Isaura Nea (Ἴσαυρα Νέα), in Latin Isaura Nova, both meaning 'New Isaura', was a town of the Roman and Byzantine era, so called in juxtaposition with the settlement of Isaura Palaea. It also bore the name Leontopolis, and in later days was included in the province of Lycaonia.

Along with Isaura Palaea (Old Isaura), the city was one of the two major settlements of the Isauria (Ἰσαυρία) region, located in what is now southern Turkey. Its site is identified with the ruins of Zengibar Castle, located approximately 19 km east of Bozkır district in Konya Province, near Hacılar village.

==History==
Isaura Nea was the successor settlement to Isaura Palaea ('Old Isaura'), which had been destroyed by the Roman Servilius Isauricus (c. 75 BCE), and ceded by Rome to Amyntas of Galatia, who built out of the ruins of Isaura Palaea a new city in the neighbourhood, which he surrounded with a wall; but he did not live to complete the work. In the 3rd century, Isaura Nea was the residence of the rival emperor Trebellianus; but in the time of Ammianus Marcellinus nearly all traces of its former magnificence had vanished.

==Bishopric of Leontopolis==
The city was the seat of an ancient bishopric and is mentioned in all the Notitiae Episcopatuum of the Byzantine era. In the mid Byzantine period the city bishopric was merged with the older neighbouring bishopric of Isauropolis.
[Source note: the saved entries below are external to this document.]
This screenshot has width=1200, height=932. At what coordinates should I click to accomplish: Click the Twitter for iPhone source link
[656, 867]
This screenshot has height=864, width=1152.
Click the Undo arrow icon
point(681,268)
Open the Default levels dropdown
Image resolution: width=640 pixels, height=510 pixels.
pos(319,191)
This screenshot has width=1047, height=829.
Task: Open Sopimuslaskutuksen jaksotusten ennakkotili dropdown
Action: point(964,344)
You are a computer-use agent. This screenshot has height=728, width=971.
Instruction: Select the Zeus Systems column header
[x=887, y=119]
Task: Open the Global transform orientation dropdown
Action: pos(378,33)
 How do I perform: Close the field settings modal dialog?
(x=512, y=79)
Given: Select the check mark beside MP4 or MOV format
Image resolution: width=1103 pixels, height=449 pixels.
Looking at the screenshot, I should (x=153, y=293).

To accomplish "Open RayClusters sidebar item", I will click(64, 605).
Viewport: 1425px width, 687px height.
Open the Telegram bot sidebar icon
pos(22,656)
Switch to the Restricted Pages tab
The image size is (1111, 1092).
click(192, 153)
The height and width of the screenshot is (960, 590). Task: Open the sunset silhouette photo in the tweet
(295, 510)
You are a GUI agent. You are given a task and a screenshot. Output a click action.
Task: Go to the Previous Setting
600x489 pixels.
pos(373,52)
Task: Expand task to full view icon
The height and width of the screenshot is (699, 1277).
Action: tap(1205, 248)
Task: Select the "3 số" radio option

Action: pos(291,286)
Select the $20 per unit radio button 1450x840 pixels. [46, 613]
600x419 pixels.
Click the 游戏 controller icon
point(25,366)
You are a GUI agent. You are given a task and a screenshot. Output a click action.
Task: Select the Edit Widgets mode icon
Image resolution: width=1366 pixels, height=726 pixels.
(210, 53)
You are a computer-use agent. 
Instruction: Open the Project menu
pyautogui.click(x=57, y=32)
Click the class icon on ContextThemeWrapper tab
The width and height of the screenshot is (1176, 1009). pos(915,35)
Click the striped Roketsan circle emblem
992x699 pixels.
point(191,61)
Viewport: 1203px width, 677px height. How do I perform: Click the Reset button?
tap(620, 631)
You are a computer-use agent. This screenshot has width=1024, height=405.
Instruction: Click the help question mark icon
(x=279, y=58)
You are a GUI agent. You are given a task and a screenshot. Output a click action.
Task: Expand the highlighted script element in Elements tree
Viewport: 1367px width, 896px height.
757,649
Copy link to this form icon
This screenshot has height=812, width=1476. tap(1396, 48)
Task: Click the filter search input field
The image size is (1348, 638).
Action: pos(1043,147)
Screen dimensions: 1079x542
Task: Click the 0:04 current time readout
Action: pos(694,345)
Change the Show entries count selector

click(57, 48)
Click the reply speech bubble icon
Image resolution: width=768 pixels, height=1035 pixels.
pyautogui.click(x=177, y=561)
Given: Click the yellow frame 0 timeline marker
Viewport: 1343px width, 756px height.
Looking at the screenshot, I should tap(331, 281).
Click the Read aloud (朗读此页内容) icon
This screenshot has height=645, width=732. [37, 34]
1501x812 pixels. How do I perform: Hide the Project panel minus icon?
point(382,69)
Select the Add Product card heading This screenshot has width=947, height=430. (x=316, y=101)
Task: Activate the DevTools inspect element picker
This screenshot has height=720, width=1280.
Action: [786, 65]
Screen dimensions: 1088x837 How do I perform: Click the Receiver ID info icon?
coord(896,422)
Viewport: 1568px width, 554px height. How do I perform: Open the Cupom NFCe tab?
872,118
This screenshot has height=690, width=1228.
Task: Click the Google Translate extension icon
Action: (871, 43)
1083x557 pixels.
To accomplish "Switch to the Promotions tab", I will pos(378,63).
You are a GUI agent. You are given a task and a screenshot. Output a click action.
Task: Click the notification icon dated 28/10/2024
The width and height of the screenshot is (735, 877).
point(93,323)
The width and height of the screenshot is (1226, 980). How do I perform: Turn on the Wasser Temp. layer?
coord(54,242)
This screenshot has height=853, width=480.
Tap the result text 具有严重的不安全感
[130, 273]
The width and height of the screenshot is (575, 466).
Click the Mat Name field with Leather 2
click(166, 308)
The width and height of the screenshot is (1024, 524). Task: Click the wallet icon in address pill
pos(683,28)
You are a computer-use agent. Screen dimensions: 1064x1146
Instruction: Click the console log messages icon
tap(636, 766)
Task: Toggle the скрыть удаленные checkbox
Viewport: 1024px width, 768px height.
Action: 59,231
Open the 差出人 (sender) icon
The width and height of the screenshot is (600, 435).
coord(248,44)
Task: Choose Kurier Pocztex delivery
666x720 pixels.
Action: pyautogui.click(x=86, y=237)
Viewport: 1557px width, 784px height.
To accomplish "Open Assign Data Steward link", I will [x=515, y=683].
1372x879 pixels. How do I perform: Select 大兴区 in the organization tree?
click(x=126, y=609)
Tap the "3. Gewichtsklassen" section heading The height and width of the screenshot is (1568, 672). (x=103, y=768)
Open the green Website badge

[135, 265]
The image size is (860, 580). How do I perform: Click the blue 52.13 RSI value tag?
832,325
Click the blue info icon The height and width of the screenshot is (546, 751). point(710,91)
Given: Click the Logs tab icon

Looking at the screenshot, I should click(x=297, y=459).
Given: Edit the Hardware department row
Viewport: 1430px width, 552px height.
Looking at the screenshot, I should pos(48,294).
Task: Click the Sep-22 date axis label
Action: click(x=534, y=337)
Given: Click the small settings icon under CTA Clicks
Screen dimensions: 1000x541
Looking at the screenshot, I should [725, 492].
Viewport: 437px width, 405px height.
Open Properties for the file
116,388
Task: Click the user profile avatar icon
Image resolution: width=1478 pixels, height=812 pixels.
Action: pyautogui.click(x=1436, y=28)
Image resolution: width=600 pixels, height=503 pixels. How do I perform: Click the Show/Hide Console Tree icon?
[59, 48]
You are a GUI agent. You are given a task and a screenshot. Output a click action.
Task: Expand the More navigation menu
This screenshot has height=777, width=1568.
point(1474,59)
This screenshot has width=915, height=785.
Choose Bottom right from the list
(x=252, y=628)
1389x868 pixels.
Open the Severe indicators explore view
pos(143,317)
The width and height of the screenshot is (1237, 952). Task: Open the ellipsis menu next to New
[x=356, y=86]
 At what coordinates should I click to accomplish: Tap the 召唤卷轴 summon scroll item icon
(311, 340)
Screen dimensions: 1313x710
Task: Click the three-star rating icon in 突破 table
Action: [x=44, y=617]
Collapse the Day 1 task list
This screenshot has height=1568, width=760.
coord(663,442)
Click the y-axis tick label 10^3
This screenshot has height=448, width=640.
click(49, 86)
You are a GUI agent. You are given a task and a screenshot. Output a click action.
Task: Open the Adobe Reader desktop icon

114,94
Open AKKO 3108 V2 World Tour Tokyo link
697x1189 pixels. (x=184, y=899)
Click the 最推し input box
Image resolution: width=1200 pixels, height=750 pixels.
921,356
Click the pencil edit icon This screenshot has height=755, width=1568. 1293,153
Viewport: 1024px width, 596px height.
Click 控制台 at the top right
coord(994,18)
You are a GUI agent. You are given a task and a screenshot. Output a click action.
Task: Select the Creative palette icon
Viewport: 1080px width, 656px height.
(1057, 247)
The Isaurian church was originally under the authority of the Patriarch of Antioch, but was attached to the Patriarch of Constantinople in the late 7th or early 8th century.

Epitaphs have been found of three bishops, Theophilus, Sisamoas, and Mamas, who lived between the years 250 and 400. Three other bishops are also known, Hilarius, 381; Callistratus, somewhat later; Aetius, 451. The last named bishop also bears the title of Isauropolis, the name of a city which also figures in the Hierocles's Synecdemus. As no Notitiae Episcopatuum make mention of Isauropolis, Ramsay supposes that the Diocese of Isauropolis was early joined with that of Isaura Palaea which is mentioned in all the Notitiae.

Following its decline due to Turkoman invasions, the archbishopric of Leontopolis was assumed by the metropolis of Side.

The bishopric remains a titular see of the Roman Catholic church.